TORONTO (Reuters) - Canada’s debt market is seeing an influx of money as crises in Europe and United States send investors elsewhere, but the country’s relatively small market means the shift may not be permanent.
With its strong economy, stable debt market and sound banks, Canada has long been a refuge for those looking for somewhere to park their money. But instability in the world’s biggest debt markets has made it even more attractive.
Foreigners -- mainly Americans but also increasingly British and Asian investors -- more than doubled their investment in Canadian bonds in May from April, Statistics Canada said on Monday.
This helped boost overall securities purchases to their highest level in a year at C$15.44 billion ($16.08 billion), including C$11.1 billion in bonds, almost all issued by governments and government-owned enterprises.
“There is an effort underway by reserve managers, who have accumulated a lot of dollars over the last five years, to find new ways to diversify,” said Dan Katzive, senior currency strategist at Credit Suisse in New York.
The big debate is whether the move into Canadian debt will last, especially as the size of the market deters investors.
Michael Gregory, senior economist at BMO Capital Markets in Toronto, believes once newcomers get a taste of the market and accept some of its liquidity constraints, they’ll start to look more closely at other Canadian debt options.

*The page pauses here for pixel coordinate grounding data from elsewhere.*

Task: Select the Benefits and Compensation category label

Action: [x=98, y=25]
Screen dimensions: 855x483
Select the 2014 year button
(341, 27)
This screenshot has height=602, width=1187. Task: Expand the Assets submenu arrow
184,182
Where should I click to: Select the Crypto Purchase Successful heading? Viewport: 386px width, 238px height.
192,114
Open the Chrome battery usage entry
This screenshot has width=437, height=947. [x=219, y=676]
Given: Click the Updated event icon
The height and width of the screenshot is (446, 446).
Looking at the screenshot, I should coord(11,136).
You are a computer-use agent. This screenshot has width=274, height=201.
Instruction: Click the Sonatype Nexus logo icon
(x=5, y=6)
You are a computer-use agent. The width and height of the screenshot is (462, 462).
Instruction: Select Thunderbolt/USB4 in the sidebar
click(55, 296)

“It’s almost like you’re seeing a cascading thing, from initially investors moving into the government bond space, and as they get comfortable they begin to move along the credit spectrum, moving into agencies like CMBs (Canada mortgage bonds), moving into provincials, then eventually gravitating into corporate bonds,” Gregory said.

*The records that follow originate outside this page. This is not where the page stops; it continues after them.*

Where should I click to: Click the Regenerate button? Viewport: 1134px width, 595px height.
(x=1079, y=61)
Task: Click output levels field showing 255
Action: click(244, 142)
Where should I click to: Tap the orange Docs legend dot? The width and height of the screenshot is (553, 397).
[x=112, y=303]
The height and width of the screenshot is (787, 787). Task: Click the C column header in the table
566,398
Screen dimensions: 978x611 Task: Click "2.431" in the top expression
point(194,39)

“I believe we are seeing a permanent shift and portfolio preference toward Canada, period.”
Both Canada and the United States have top-notch AAA credit ratings, but the U.S. rating is under pressure on the failure of lawmakers there to come up with a deficit-reduction plan.
But no one is suggesting Canada can even begin to replace debtors like the United States among investors, who view U.S. Treasuries as a staple in their portfolios no matter how close that country comes to debt ceilings or default.

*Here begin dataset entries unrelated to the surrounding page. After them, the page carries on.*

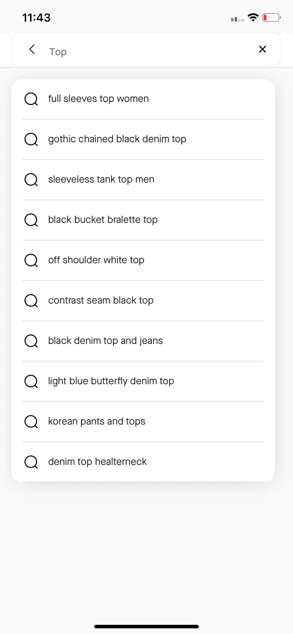Screen dimensions: 293x634
Task: Choose 'denim top healterneck' suggestion
Action: (143, 462)
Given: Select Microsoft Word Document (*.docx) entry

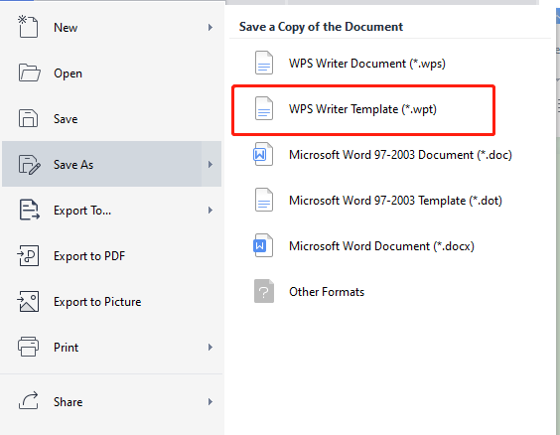Looking at the screenshot, I should [x=363, y=246].
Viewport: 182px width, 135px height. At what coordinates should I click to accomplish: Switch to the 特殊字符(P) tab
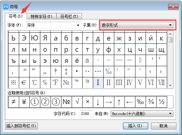41,16
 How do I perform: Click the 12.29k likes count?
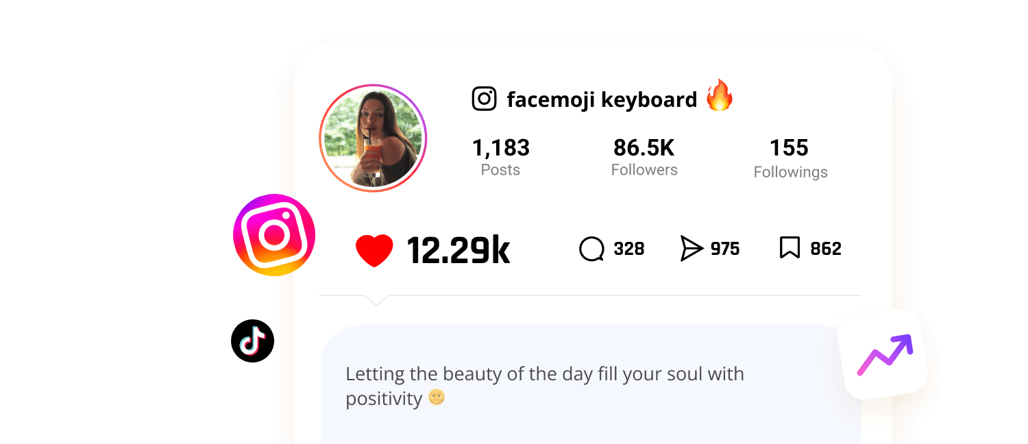458,250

Canada, a leader among G7 peers for taming budget deficits -- at least until the recession -- simply does not have enough debt to satisfy the needs of interested buyers.
“It’s not big enough,” said Bank of America Merrill Lynch analyst Sheryl King, dismissing the notion that Canada could be the next big debt player. “We’ve only got an C$800 billion dollar market, so even mild diversification out of U.S. or Europe would put upward pressure on Canadian bond prices.”
Canada’s bond market is triple the size of the next big alternative, Australia, but still less liquid than investors would like. The amount of publicly held marketable debt in the United States is about $9 trillion -- 11 times that of Canada.
“We might be a flight to safety but we’re not a flight to liquidity, quite the opposite,” said King. “You can get the money in but you can’t necessarily get it out.”
Mark Chandler, head of Canadian fixed income and currency strategy at RBC Capital Markets, believes Canada’s reputation as a “boring, safe haven” has won some permanent buyers, in contrast to the surge it sometimes saw in the past when spreads with U.S. Treasuries widened.
“What’s happened now, and what we’ve seen over the past few months is symptomatic of it, is people are entering Canada not with expectations of ‘Oh there are some very juicy returns, I’ll make a quick killing and away I go’, but a decent portion of Canadian dollar assets is there as some sort of insurance,” Chandler said.
“Where it slows down for Canada is when things start looking better abroad.”
In the late 1980s and early 1990s, many foreigners invested in Canada because of rich yield premiums above U.S. Treasuries. Canadian short-term rates are still higher because the Bank of Canada has begun tightening monetary policy while the U.S. Federal Reserve has kept rates low at emergency levels.
But further out the curve there is little difference, partly because of foreign buying and a positive view of Canada’s long-term fundamentals.
Canada’s 10-year bond yields 2.93 percent, while U.S. 10-year Treasuries yield 2.92.
Katzive said foreign flows, driven by a positive view of Canada’s prospects, are set to continue.
“Canada is one of the deeper reserve currencies in terms of the bond market. After the U.S., euro, the yen, liquidity starts to drop pretty quickly and Canada tests relatively high in terms of liquidity among alternatives,” he said.